Confermate anche le confische dei beni per tre imputati (Giuseppe Sofrà, Giorgio Ghisu e Silvio Criscino). Beni di cui in parte erano venuti in possesso con azioni delittuose.
Uno degli imputati, Sofrà, ha avuto una lieve riduzione della pena (in primo grado gli erano stati inflitti 2 anni e 4000 euro di multa per usura) e gli è stata riconosciuta la continuazione del reato di usura con la sentenza di condanna già definita per il reato di porto abusivo d’ arma per complessivi 3 anni.
In primo grado gli imputati erano stati processati con rito abbreviato dal gup Silvia Carpanini. La conferma della pena riguarda Cosimo Gorizia (3 anni e mezzo di reclusione e 1200 euro di multa per usura ed estorsione); per il solo reato di usura Stefano Boragine (un anno e 2500 euro di multa), Silvio Criscino (2 anni e 4000 euro di multa) e Giorgio Ghisu (un anno e mezzo e 3000 euro di multa).
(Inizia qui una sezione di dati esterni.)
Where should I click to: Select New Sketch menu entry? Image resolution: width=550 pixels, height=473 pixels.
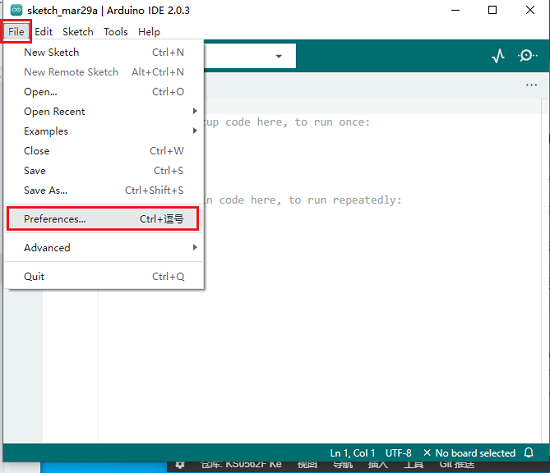click(x=103, y=52)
Era stata la denuncia di un’ imprenditrice genovese, vittima di usurai, a far scattare l’ operazione dei carabinieri del Ros e del comando provinciale che portò all’ arresto degli imputati. L’ imprenditrice ed il fratello, avevano raccontato ai carabinieri di di essere stati costretti a vendere diversi beni mobili e immobili per far fronte alle pretese degli usurai. I fatti sono compresi fra il 2002 e l’ inizio del 2005.
Del caso abbiamo già parlato abbondatemente, a partire dal dialogo con la collaboratrice di giustizia proveniente dalla famiglia Mamone, per arrivare alle azioni giudiziarie ed i sequestri. Ora condanne confische sono state confermate.